[Rows on locating visible targets]
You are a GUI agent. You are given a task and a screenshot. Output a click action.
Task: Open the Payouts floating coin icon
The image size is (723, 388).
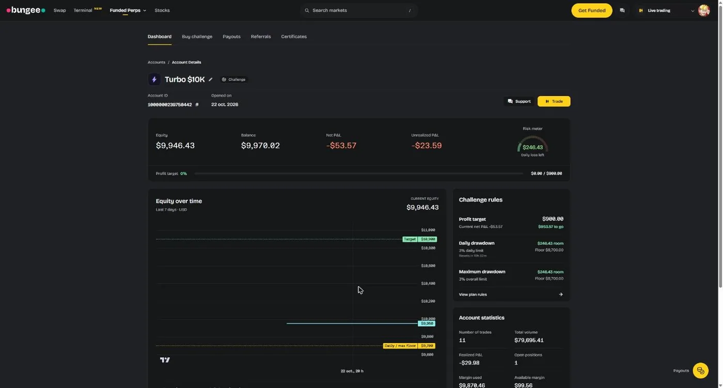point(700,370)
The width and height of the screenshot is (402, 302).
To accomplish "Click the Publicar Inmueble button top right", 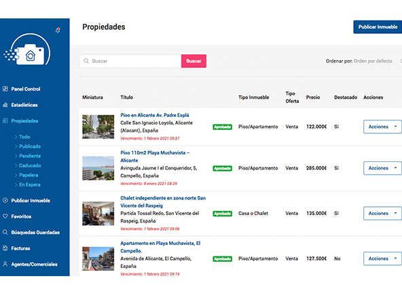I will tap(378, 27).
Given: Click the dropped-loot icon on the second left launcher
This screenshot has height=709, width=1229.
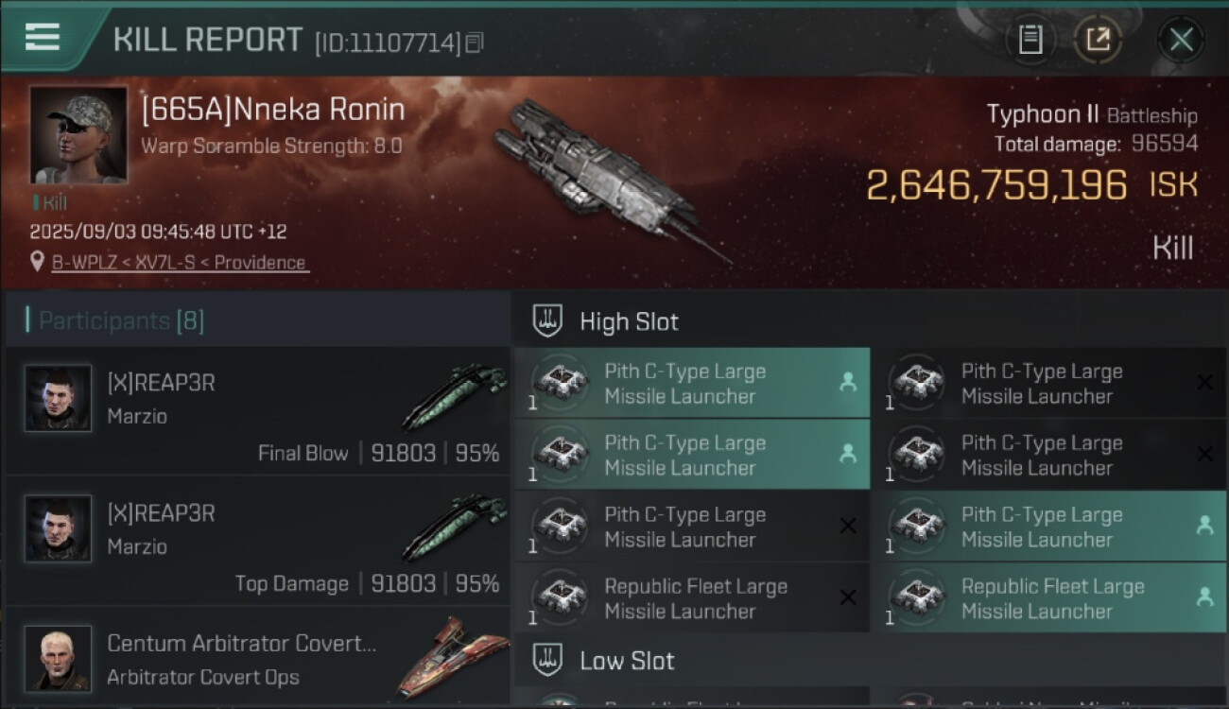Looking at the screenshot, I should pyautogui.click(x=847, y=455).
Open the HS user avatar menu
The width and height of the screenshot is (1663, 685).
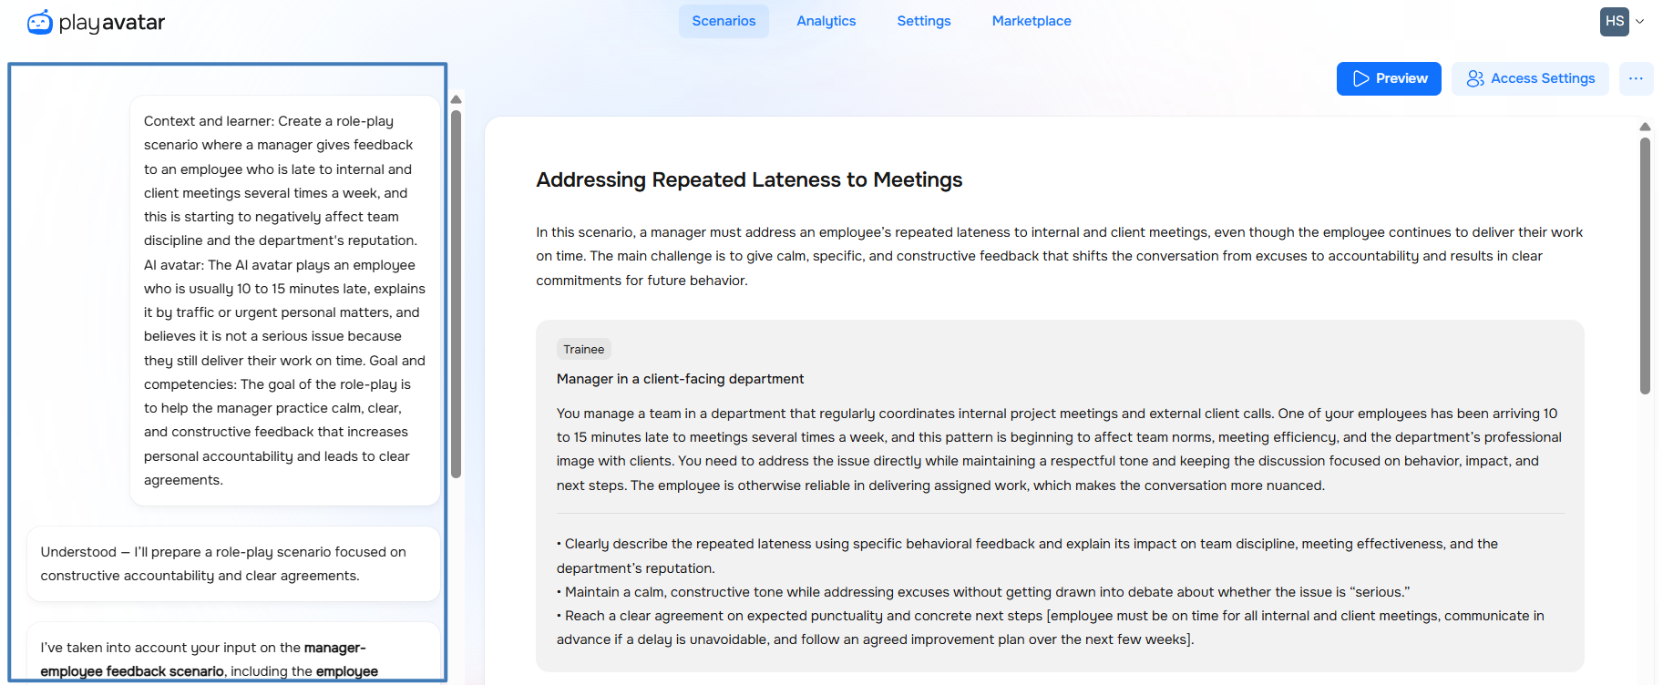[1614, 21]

» WORK TO DO
Please give the lines from the one holding "Open the HS user avatar menu" through the last line of the rows, both included, as a numbered list. Skip blank lines and leave the pictures out.

» EXPECTED ANSWER
1. Open the HS user avatar menu
2. The width and height of the screenshot is (1663, 685).
3. [1614, 21]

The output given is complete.